Singles : Once in a Lifetime, Talking Heads et la transe moderne
"How did I get here?" Cette question claque comme un miroir brisé dans "Once in a Lifetime".
1980, Reagan s’apprête à transformer l’Amérique, les rêves deviennent consommation, et David Byrne, en prêcheur halluciné, déroule un sermon funk postmoderne. La chanson n’explique rien : elle met le doigt sur l’étrangeté du quotidien, l’aliénation douce des banlieues, le vertige des existences toutes tracées.
Musicalement, c’est un ovni : Brian Eno, à la production, mélange rythmes afro, boucle de basse hypnotique, touches de synthés comme des éclats d’acier. Pas de couplet-refrain classique : juste une transe, une incantation répétée jusqu’à la dérive.

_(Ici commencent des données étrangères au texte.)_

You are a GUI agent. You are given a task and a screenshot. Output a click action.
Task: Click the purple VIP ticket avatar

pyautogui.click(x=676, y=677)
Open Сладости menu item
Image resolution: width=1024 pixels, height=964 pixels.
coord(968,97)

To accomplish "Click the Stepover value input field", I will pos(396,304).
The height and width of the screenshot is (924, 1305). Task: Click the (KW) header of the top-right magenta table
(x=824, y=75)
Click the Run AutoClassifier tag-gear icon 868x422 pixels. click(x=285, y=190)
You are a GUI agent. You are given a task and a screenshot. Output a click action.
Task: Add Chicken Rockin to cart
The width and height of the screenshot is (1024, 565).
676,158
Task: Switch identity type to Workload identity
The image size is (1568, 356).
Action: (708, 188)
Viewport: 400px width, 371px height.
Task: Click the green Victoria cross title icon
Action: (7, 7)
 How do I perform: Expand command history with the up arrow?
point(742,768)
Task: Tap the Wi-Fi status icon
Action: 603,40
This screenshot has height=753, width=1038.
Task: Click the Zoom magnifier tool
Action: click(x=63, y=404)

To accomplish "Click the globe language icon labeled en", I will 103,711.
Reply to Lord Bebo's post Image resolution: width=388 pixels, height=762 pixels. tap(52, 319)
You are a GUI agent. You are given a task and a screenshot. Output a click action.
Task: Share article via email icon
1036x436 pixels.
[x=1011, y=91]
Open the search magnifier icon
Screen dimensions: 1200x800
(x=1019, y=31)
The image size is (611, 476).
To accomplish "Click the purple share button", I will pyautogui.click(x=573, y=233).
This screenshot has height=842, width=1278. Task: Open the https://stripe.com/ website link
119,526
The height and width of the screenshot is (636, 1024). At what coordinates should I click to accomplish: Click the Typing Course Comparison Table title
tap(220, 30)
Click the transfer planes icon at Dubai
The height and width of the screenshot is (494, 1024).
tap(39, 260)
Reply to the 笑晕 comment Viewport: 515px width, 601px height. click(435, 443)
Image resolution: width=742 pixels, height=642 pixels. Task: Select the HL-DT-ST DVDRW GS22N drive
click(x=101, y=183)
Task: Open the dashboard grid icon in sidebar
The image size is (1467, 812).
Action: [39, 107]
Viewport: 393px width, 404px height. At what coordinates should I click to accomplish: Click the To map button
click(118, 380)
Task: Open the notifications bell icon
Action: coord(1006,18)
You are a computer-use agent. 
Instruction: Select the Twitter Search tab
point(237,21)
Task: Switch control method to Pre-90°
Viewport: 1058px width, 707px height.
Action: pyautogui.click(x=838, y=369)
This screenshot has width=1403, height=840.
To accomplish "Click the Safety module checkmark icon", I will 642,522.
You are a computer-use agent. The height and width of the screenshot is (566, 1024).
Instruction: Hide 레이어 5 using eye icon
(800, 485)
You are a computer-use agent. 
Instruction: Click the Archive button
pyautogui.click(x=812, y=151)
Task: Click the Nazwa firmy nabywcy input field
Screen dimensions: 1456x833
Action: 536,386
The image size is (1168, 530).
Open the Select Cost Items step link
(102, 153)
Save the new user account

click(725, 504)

La voix de Byrne tremble, s’emballe, hésite entre extase et panique. Le tout sonne à la fois archaïque et futuriste.
Je me souviens de la première fois que j’ai vu le clip : Byrne, costume trop grand, gestes spasmodiques, comme possédé par une énergie tribale et bureaucratique. C’est drôle et terrifiant. Une danse de bureau devenue rituel vaudou.
Écouter Once in a Lifetime, c’est se confronter à cette vérité : la vie passe, elle nous traverse, et tout ce qu’on peut faire, parfois, c’est répéter la question. How did I get here?